The unravelling centre
The Second Coming’s ambiguous, apocalyptic stanzas have made it a lasting literary prism, refracting humanity’s existential anxieties across the generations. Its prophetic appeal lies in its ability to mirror the tumultuous realities of our changing times.
Joan Didion harnessed this same sense of societal disintegration in her seminal work, Slouching Towards Bethlehem. Her exploration of 1960s counterculture’s fall from grace captures the fragmentation of an idealistic era. Her prescient, unflinching observations in the Haight-Ashbury district paint a portrait of a society in flux. She writes: ‘The centre was not holding. Adolescents drifted from city to torn city, sloughing off both the past and the future as snakes shed their skins, children who were never taught and would never now learn the games that had held the society together.’
These encounters with young idealists, disillusioned yet fervently searching for meaning, remain timeless and represent the realities of many young people today. As ideals of peace and love clashed with the onset of cynicism in the sixties, Didion reflected: ‘The chaos of the streets seemed to be reproduced in the lives of the people living in them.’ In this context, perhaps Yeats’ ‘rough beast’ symbolises the unbridled energy coursing through the veins of a restless, yearning generation; a force that shakes the foundation of societal norms. The centre cannot hold — but should we want it to? Is our quest for balance leading us down a path away from Bethlehem?
Be the rough beast
‘The centre cannot hold’ is not merely a lamentation of societal disarray; it’s a revelation about the fluidity of human existence.
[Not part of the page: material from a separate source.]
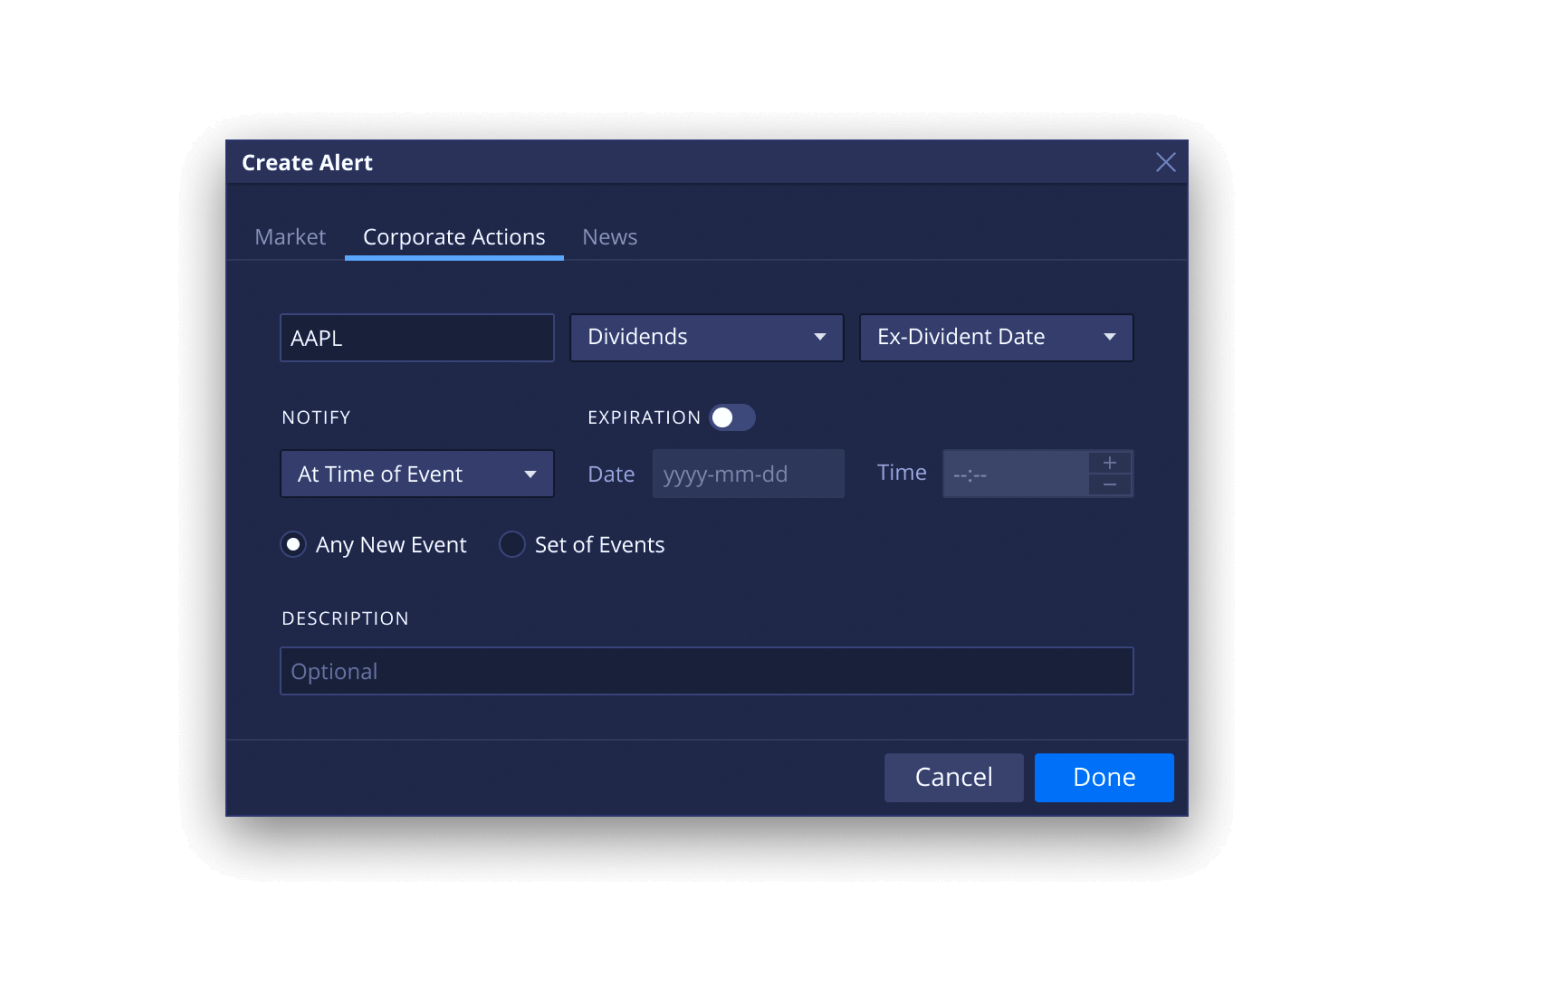Click the expiration Time input field
Image resolution: width=1568 pixels, height=1000 pixels.
pos(1013,474)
In the chaos described by Yeats and captured by Didion, there’s a lesson for society today: equilibrium isn’t a fixed point, but a continuous adaptation to change. ‘Mere anarchy’ can lead to innovation, growth and renewal. In moments of upheaval, old paradigms and the things that held us back dissolve, creating room for fresh ideas and perspectives. From the Romantic poets to the Beat Generation, history provides countless examples of how creativity flourishes in the midst of turbulent societal change, birthing novel concepts and progressive ideologies.
Yeats put it best himself: ‘The best lack all conviction, while the worst / Are full of passionate intensity.’ Whilst he intended this as criticism, in our contemporary context, passionate intensity carries a different resonance. It signifies our willingness to engage in the world with abandon; to challenge injustices and pursue our goals with unwavering zeal. It takes passionate intensity to drive social change or advocate for equality; it’s a potent force that ensures the turning gyres usher in positive transformation.
Our world is and will always be dynamic. It’s moving ever faster and soon (or perhaps for some, already) our spinning plates will inevitably fall. Perhaps equilibrium isn’t a serene midpoint, but a balance between the stability of wisdom and the daring of innovation. We can’t resist change, so we must accept the opportunity to adapt, learn, fail, try again and transform. Embracing chaos can drive us to reimagine, rebuild and redefine the future. Let us be the rough beast moving with purpose towards the unknown.